Está sentado tranquilamente, ou talvez a dormir, e de repente o coração começa a bater muito rápido, a respiração fica difícil, e uma sensação de alarme toma conta de si. Os exames cardíacos dizem que está tudo bem. Então o que está a acontecer? Estes sintomas são frequentemente manifestações físicas de ansiedade ou de ataques de pânico.
A ligação entre ansiedade e sintomas cardíacos
O sistema nervoso autónomo, que controla funções involuntárias como o batimento cardíaco e a respiração, é profundamente influenciado pelo estado emocional. Quando o cérebro percebe uma ameaça (real ou imaginada), activa o sistema nervoso simpático, que aumenta imediatamente a frequência cardíaca e a frequência respiratória para preparar o corpo para a acção.
Por que acontece sem razão aparente
A sensação de que os sintomas surgem 'sem razão' é comum, mas enganadora. Frequentemente, há gatilhos que não são imediatamente óbvios: um pensamento ansioso inconsciente, uma memória associada a uma situação de stress, ou simplesmente o estado de alerta crónico do sistema nervoso após períodos prolongados de stress.

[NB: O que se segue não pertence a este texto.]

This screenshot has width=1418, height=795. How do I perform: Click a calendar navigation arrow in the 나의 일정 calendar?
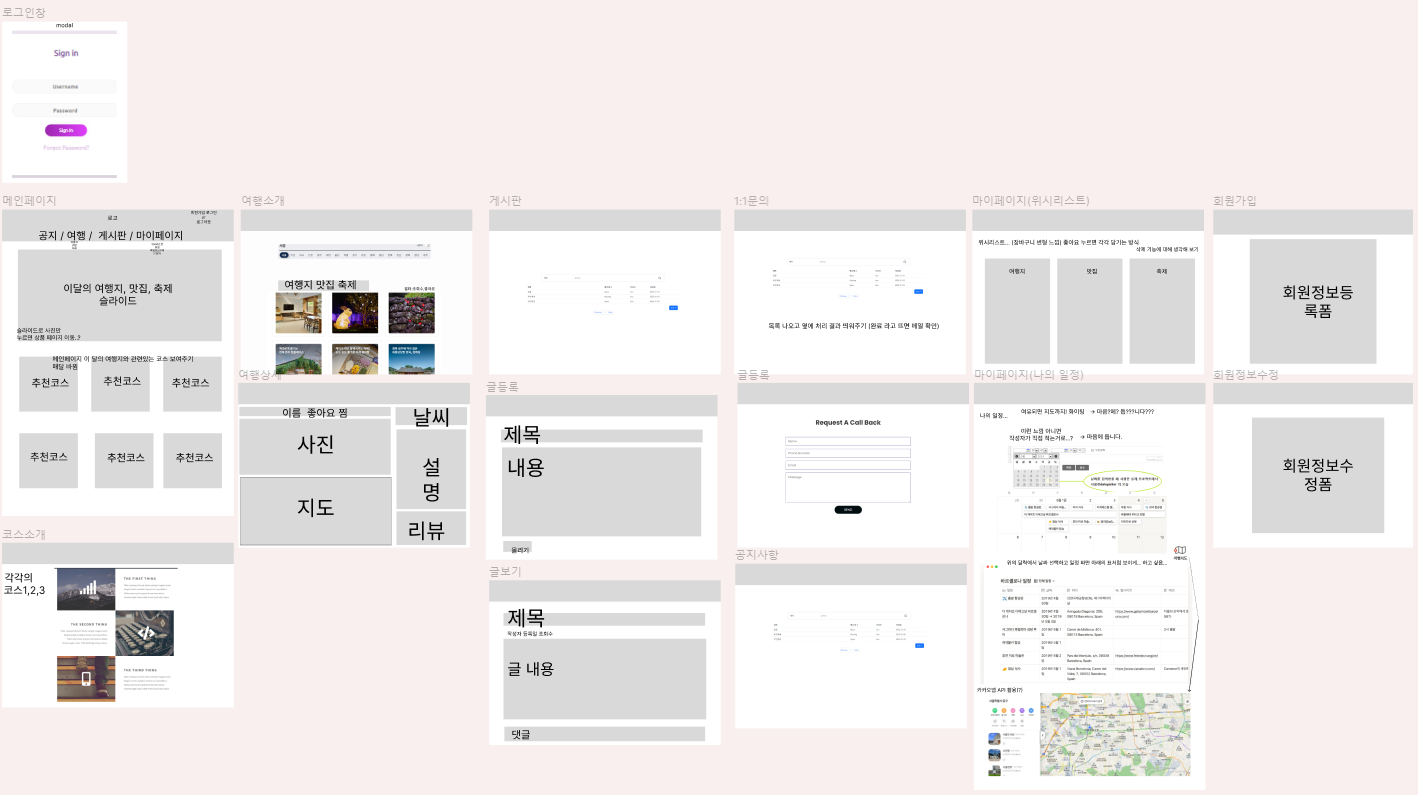(1016, 456)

Causas frequentes de palpitações e falta de ar sem causa médica:
- ✦Ansiedade generalizada, estado de alerta crónico do sistema nervoso
- ✦Ataques de pânico, activação súbita e intensa do sistema de alarme
- ✦Hiperventilação crónica, padrão respiratório que mantém o sistema nervoso activado
- ✦Stress acumulado, tensão que se manifesta fisicamente
- ✦Privação de sono, reduz a capacidade de regulação do sistema nervoso
- ✦Consumo excessivo de cafeína, estimulante que pode desencadear palpitações
Quando excluir causas cardíacas
É sempre importante excluir causas cardíacas com um médico antes de atribuir os sintomas à ansiedade. Arritmias, hipertiroidismo e outras condições médicas podem causar sintomas semelhantes. Uma vez excluídas as causas físicas, o foco deve passar para a saúde emocional.
Palpitações e falta de ar por ansiedade são reais, e tratáveis. Com o apoio adequado, é possível regular o sistema nervoso, reduzir a hipervigilância e eliminar estes sintomas perturbadores.
Referências Científicas
- Meuret, A. E., Kroll, J., & Ritz, T. (2017) (2017). Panic Disorder Comorbidity with Medical Conditions and Treatment Implications. Annual Review of Clinical Psychology.
- Roth, W. T. (2005) (2005). Physiological markers for anxiety: Panic disorder and phobias. International Journal of Psychophysiology.
- Robinaugh, D. J., Ward, M. J., Toner, E. R., Brown, M. L., Losiewicz, O. M., Bui, E., & Orr, S. P. (2019) (2019). Assessing vulnerability to panic: a systematic review of psychological and physiological responses to biological challenges as prospective predictors of panic attacks and panic disorder. General Psychiatry.